### BEREITGESTELLTER TEXT

---*---

Edit: gerade einen link gefunden. http://answers.microsoft.com/de-de/...s-10-faq/afb9523f-5a46-4a05-bf67-98c48d2b5532
Demnach sollte es problemlos möglich sein, Windows 10 auf einer neuen Festplatte zu installieren, solange Windows 10 vorher mit diesem PC geupgraded wurde (und somit mit dem Motherboard verbunden ist).


----------



## Georgler (10. August 2015)

Ich habe es bisher nicht ausprobieren können, da meine SSD noch nicht da ist, aber ich habe diesen Link gefunden (wie seriös der ist, kann ich leider nicht sagen): How to install Windows 10: Upgrade to Win 10 even if GWX.exe missing - How-To - PC Advisor

Dort findet sich dieser Text:


> When Windows 10 is activated, Microsoft can identify your PC and associate it with an activated and valid Windows 10 licence. This means you can perform a clean install (even on a different hard drive, so it's a good time to upgrade to an SSD if you have been running Windows on a traditional hard drive) and Windows 10 will activate without issue.


----------



## CiD (10. August 2015)

Hallo,

Ich habe die Methode mit dem auslesen des Keys per Magical Jelly Bean Key Finder getestet, leider funktioniert es nicht! Allerdings testete ich in einer VM unter Hyper-V.

Als Basis-OS fungierte ein aktiviertes Windows 7 Pro N auf welchem ich das Upgrade auf Windows 10 durchführte.
Das Upgrade machte ich mit einer vom MediaCreationTool erstellten ISO. Das Updgrade verlief problemlos und Windows 10 war anschließend auch aktiviert.
Der ausgelesene Key ist auch ein völlig andere als der von Windows 7 aber während des Windows 10 Setups musste man den Key eingeben und der ausgelesene Key konnte dort nicht überprüft werden.
Es gibt auch eine Möglichkeit den Eingabedialog für den Key zu überspringen aber da bekomme ich eine Fehlermeldung: "die Lizenzbedingungen konnten nicht abgerufen werden" und ich solle das Setup noch einmal starten, tat ich aber dann das gleiche Spiel von vorn.

Vielleicht hab ich auch was übersehen...who knows...

Grüße...


----------



## Riko42 (11. August 2015)

Ich nutze mal diesen Thread für eine Frage, damit ich nicht extra einen neuen öffnen muss.
Bei meinem jetzt installierten System ist der Modus in Bios auf RAID gestellt. Mit der SSD werde ich ihn dann auf AHCI stellen. Kann ich meine alte HDD als zweite Platte anschließen (habe dort zwei Partitionen eingerichtet, eine für Windows und eine für Daten, Windows werde ich löschen, die Daten nach Möglichkeit nicht)? Oder muss ich meine alte HDD auch im AHCI Modus neu formatieren oder gibt es nur Probleme mit Platten auf denen Windows installiert ist?


----------



## Kamano (15. August 2015)

Öh, bin leider etwas überfragt, aber soweit ich weiss gibts nur Probleme, wenn Du versucht ein Windows im AHCi Modus zu starten, welches unter klassischen IDE installiert wurde. Das neue Betriebssystem wirst Du aber ja sowieso im AHCI Modus auf Deiner SSD installieren. - Und RAID unterstützt womöglich auch AHCI, sind ja beides SATA-Zugriffsmodi. Ob Du konkret die im RAID geschriebenen Daten unter AHCI noch auslesen kannst, kann  ich Dir leider nicht verraten, ich gehe aber davon jetzt einfach mal aus. Sicherheitshalber würde ich aber alle diese Daten vorher auf eine Backup Festplatte schreiben, das ist sowieso keine schlechte Idee.

Schau mal hier durch - jede Menge Treffer, vielleicht ist was Gutes dabei: https://www.google.de/search?q=von+RAID+zu+AHCI


----------

---*---

### BEREITGESTELLTE DATEN
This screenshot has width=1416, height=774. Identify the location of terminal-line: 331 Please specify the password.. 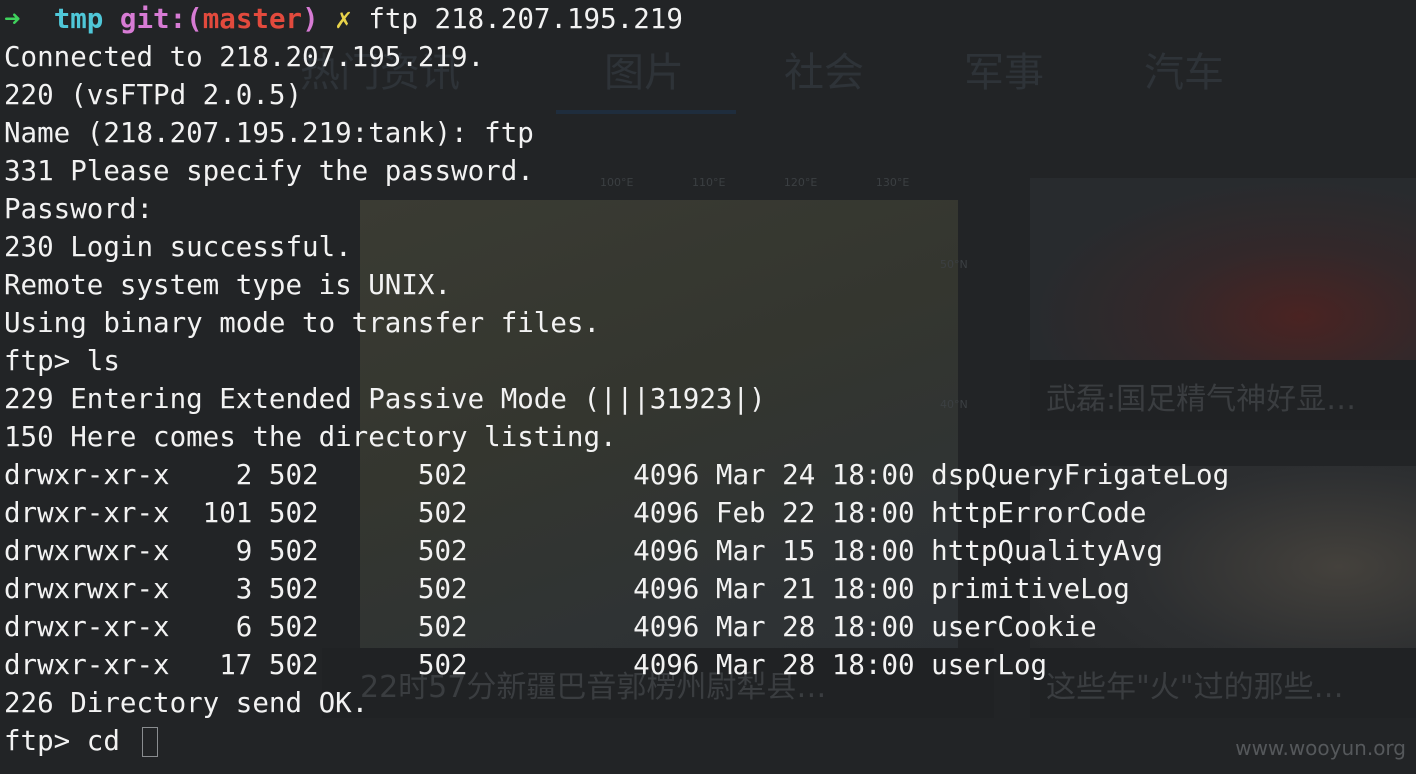
(269, 171).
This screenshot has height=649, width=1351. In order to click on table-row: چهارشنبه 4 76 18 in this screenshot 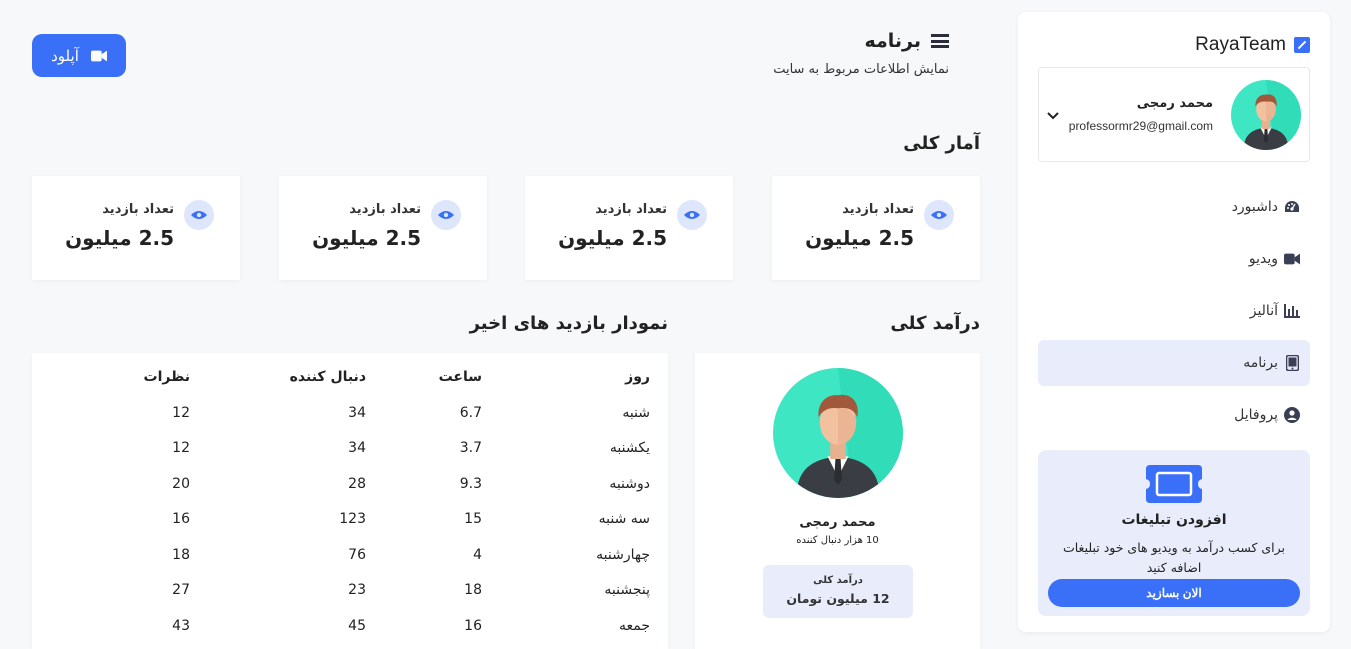, I will do `click(350, 561)`.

---*---

Womit hat CiD laut dem bereitgestellten Text die ISO für das Upgrade auf Windows 10 erstellt?

### LÖSUNG
Mit dem MediaCreationTool.